> Extracted records
========

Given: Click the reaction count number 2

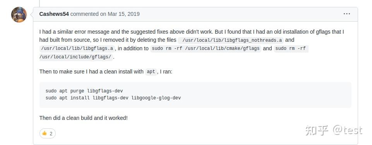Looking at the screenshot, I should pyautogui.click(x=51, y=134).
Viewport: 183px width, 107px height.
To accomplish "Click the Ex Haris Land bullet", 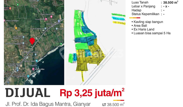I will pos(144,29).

========

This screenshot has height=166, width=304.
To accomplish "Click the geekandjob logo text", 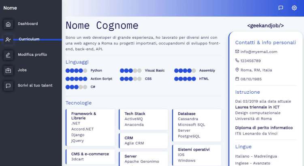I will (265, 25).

========

> Goal of the exercise
Look through the entries, and return every line that the word "height" appears in.

> Answer space
Viewport: 183px width, 107px height.
This screenshot has height=166, width=304.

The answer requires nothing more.